A committee comprising outside advisers to the United States Food and Drug Administration (FDA), on December 10, voted overwhelmingly to endorse emergency use of Pfizer’s COVID-19 vaccine candidate. This paves the way for the FDA to grant authorisation for the vaccine to be given to the general public in the US.
The panel called Vaccines and Related Biological Products Advisory Committee (VRBPAC) voted 17 to 4 in support of the USFDA granting Emergency Use Authorization (EUA) for the Pfizer-BioNTech COVID-19 vaccine. There was one member of the Committee whose vote is not included in the 17 to 4 vote decision.
Pfizer’s vaccine is already approved in the UK, Bahrain and Canada. Pfizer has filed for emergency use approval of the vaccine in India.
Pfizer said VRBPAC based its recommendation on the totality of scientific evidence shared by the companies, including data from a pivotal Phase 3 clinical study announced last month and published today in The New England Journal of Medicine.
“The Phase 3 data demonstrated a vaccine efficacy rate of 95 percent in participants without prior SARS-CoV-2 infection (first primary objective) and also in participants with and without prior SARS-CoV-2 infection (second primary objective), in each case measured from 7 days after the second dose,” Pfizer said in a statement.
“The Data Monitoring Committee for the study has not reported any serious safety concerns related to the vaccine. Efficacy was consistent across age, gender, race and ethnicity demographics.

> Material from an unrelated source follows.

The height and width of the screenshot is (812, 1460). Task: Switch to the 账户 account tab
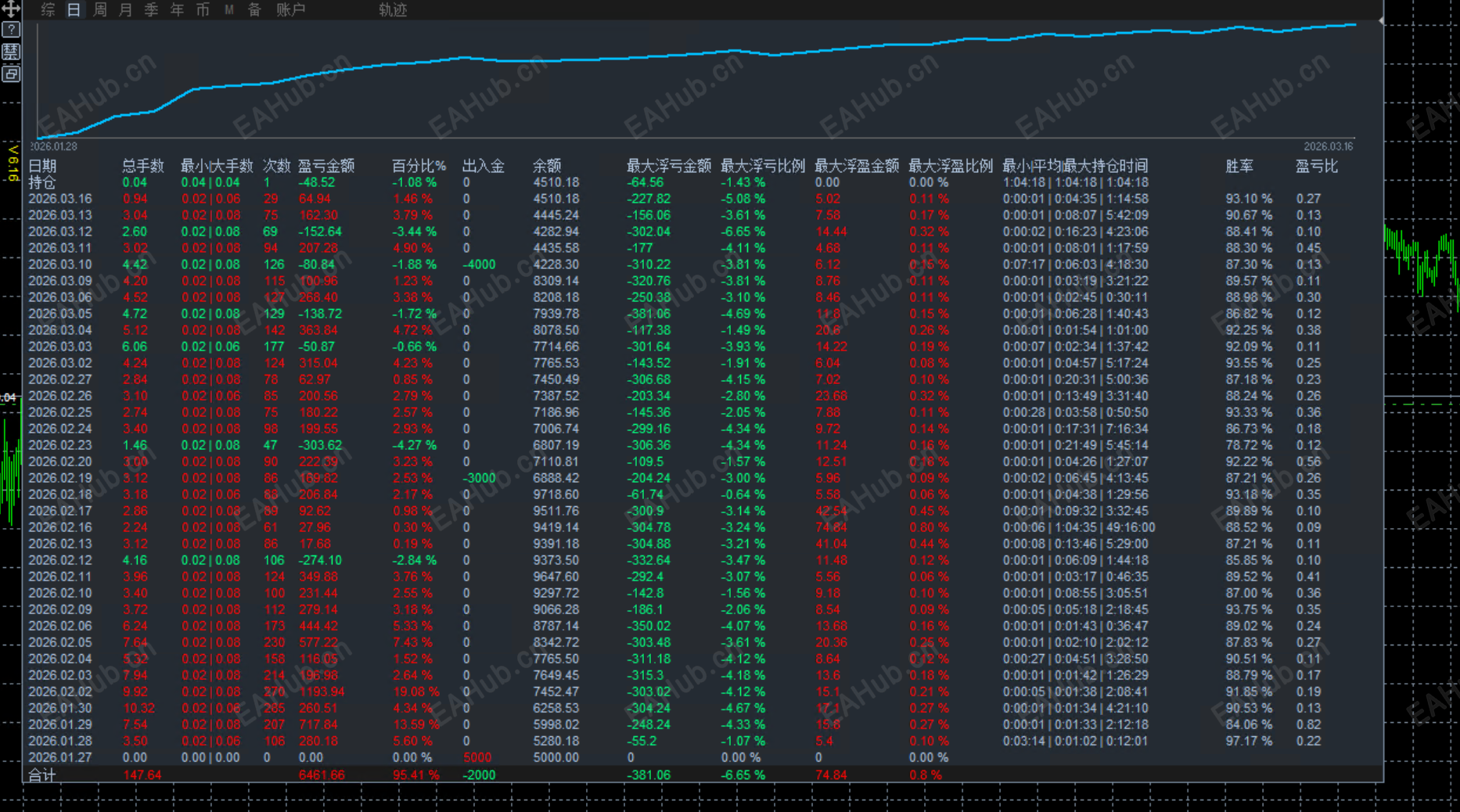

All trial participants will continue to be monitored for an additional two years after their second dose to assess long-term protection and safety,” the statement added.
Under an EUA, the USFDA has the authority to allow unapproved medical products or unapproved uses of approved medical products to be used in an emergency to diagnose, treat, or prevent serious or life-threatening diseases or conditions during a declared public health emergency when there are no adequate, approved, and available alternatives.